Страница 5 из 24
Лиде нравилось, что говорит Егор, нравилась его резкость. У него есть характер. Он бунтует, ему это идет, как всякому мужчине. Ей захотелось поцеловать Егора, но мешал стол, и она мягко накрыла теплой ладонью его руку.
– Не преувеличивай. – Она погладила ему кончики пальцев. – Посмотри вокруг, где ты видишь марширующие колонны? Два раза в год на демонстрациях? Послушай, о чем беседуют за соседним столиком. Травят анекдоты. Вы сами в газетах придумываете нам жизнь, а потом удивляетесь, почему народ смеется.
– Ты говоришь о том, чего не понимаешь, – возразил Егор.
– По-твоему, я не читаю газет, не сижу на собраниях, не смотрю телевизор?
– А я тебе повторяю: ничего я не придумываю. Бывает, промолчу, каюсь, но таковы правила игры.
– Вот именно, ты же не напишешь, как твой передовик, надравшись в зюзю, скакал по деревне верхом на корове.
– Зачем человека выставлять на посмешище?
– Для правды, дорогой, для полноты восприятия. Интересно же, как проводят досуг сельские передовики. Я вот слышала, будто наши партийные начальники по ночам в бассейне с девками плавают, в школе олимпийского резерва. Заплывы дружбы у них с резервистками.
– Хочешь и об этом почитать? – рассмеялся Егор.

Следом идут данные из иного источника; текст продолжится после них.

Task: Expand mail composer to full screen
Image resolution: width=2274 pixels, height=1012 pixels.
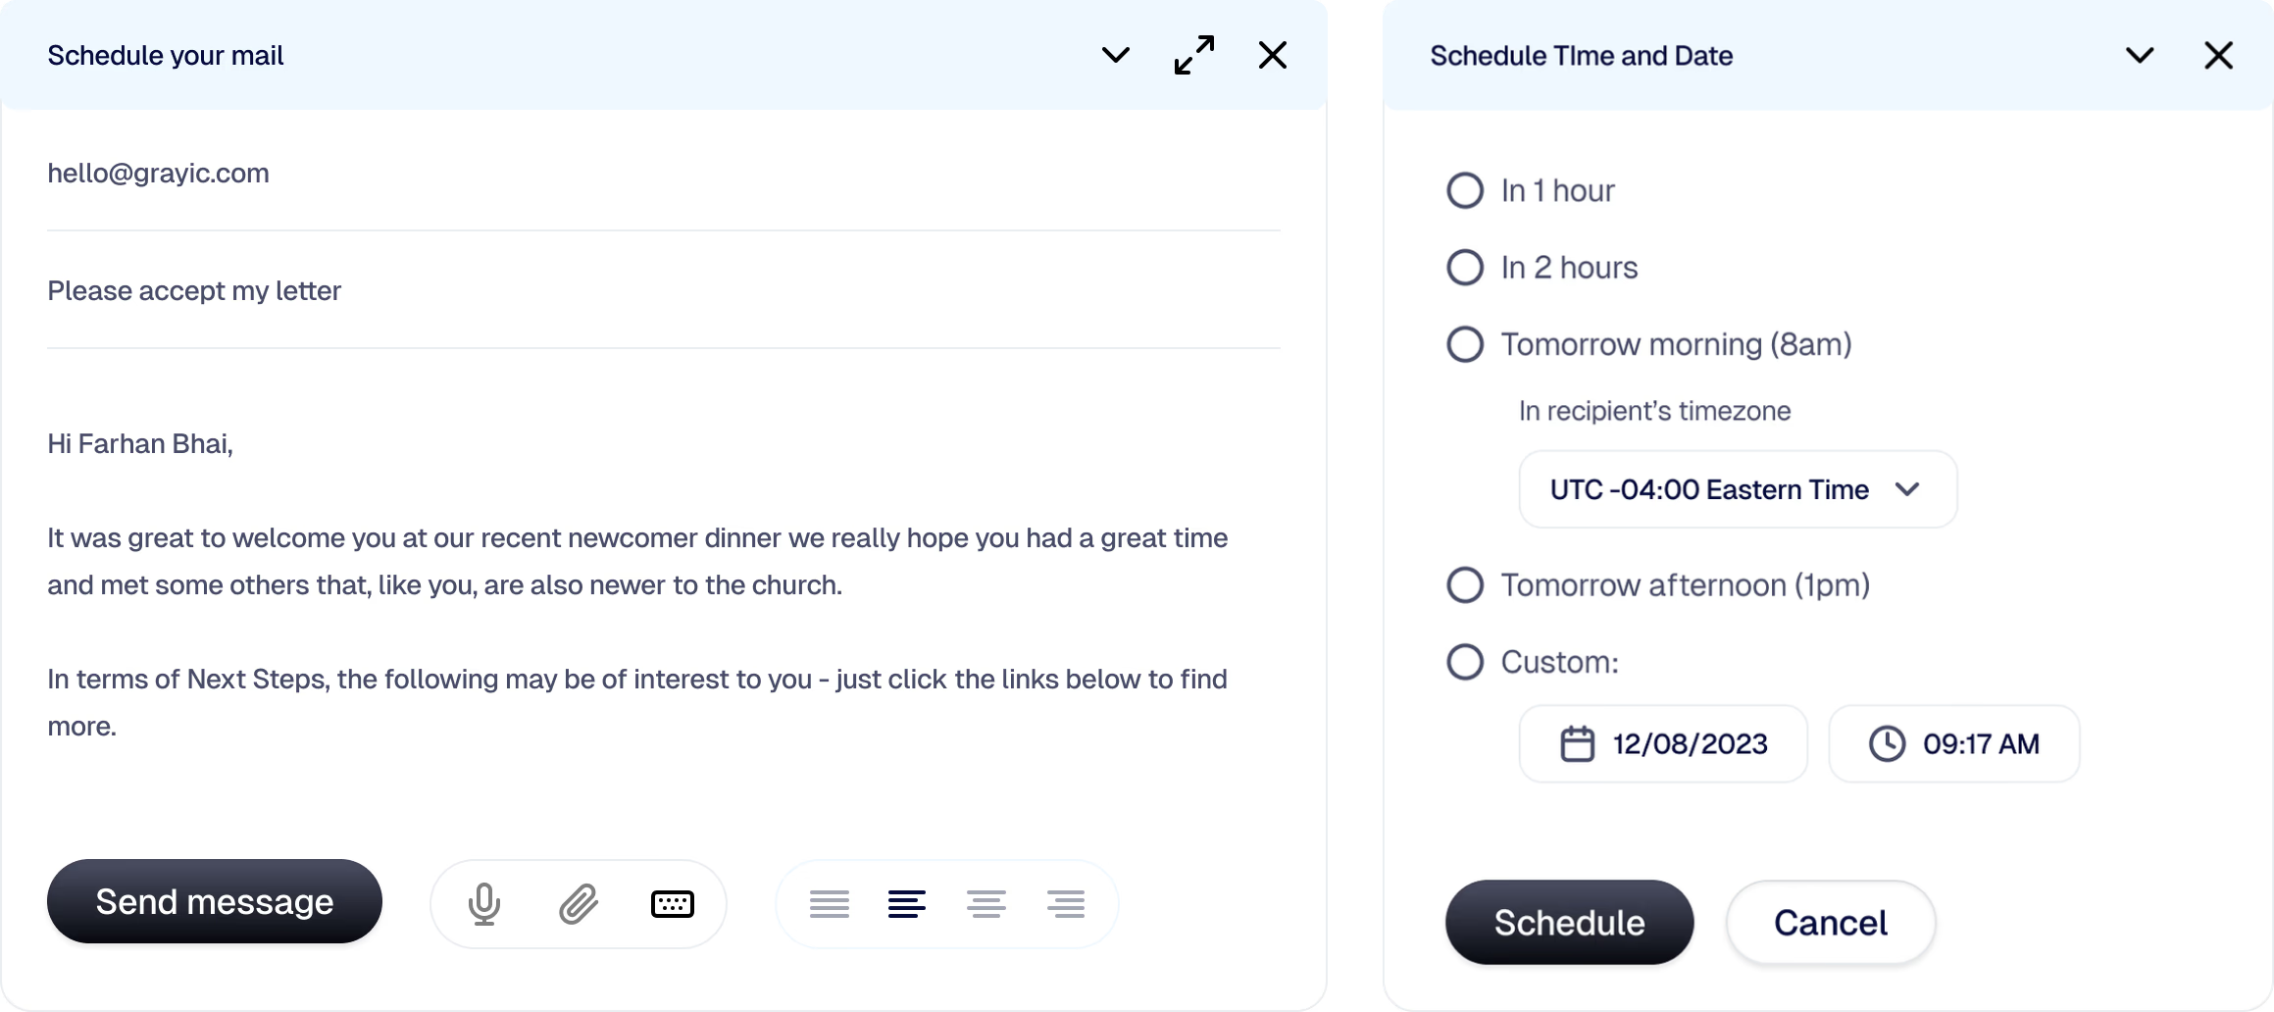Action: [1193, 55]
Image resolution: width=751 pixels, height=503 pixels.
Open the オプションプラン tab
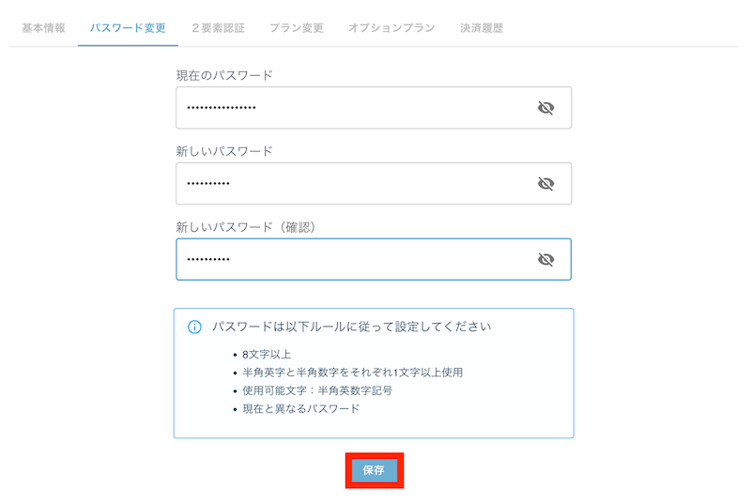(391, 28)
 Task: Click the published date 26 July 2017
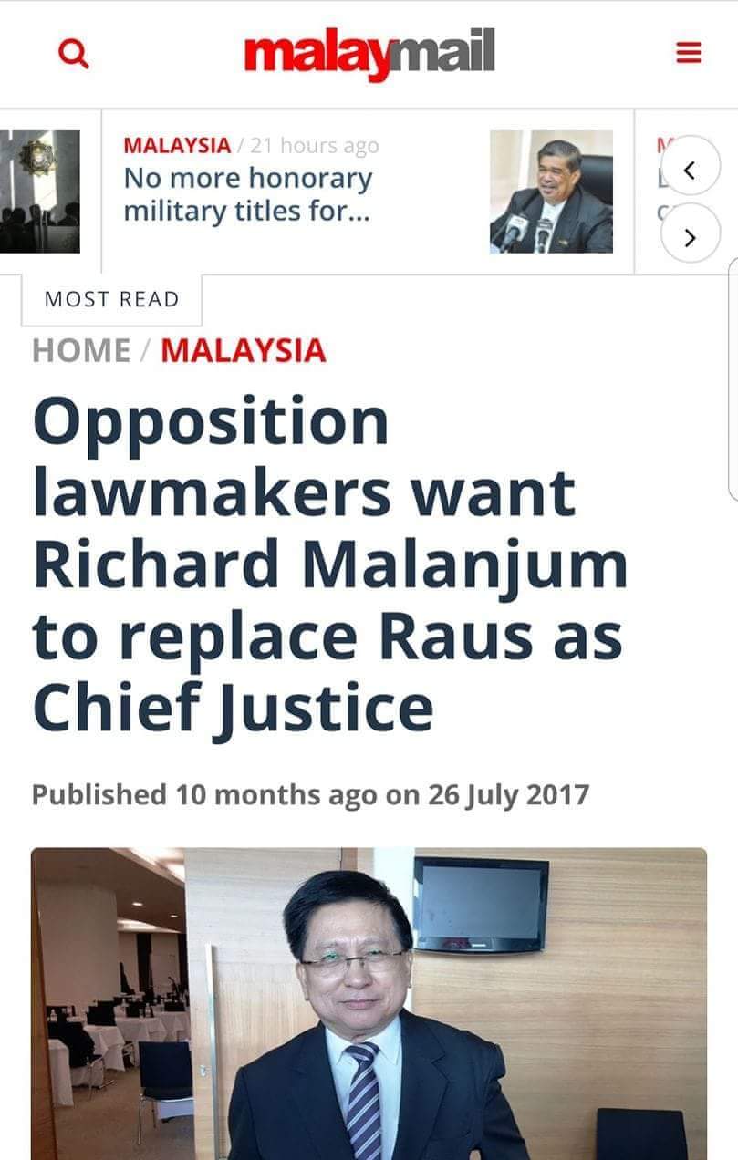click(508, 794)
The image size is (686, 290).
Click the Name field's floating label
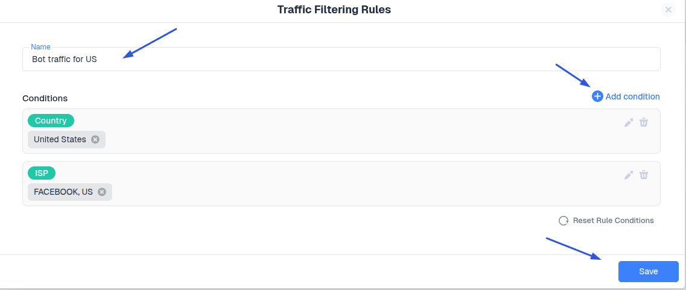40,47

Они помолчали. Егор прикурил сигарету:
– Ты, кажется, успокаиваешь меня, зачем? Когда не чувствуешь твердости под ногами, слова не помогут, даже если их говоришь ты. А впрочем… – Егор улыбнулся, подперев голову ладонью. – Все это ерунда. – Он постарался придать разговору легкость. – Нечего скулить. Жизнь продолжается, и она удивительна, потому что напротив меня сидит самая прекрасная женщина на свете. Ей-богу, не вру.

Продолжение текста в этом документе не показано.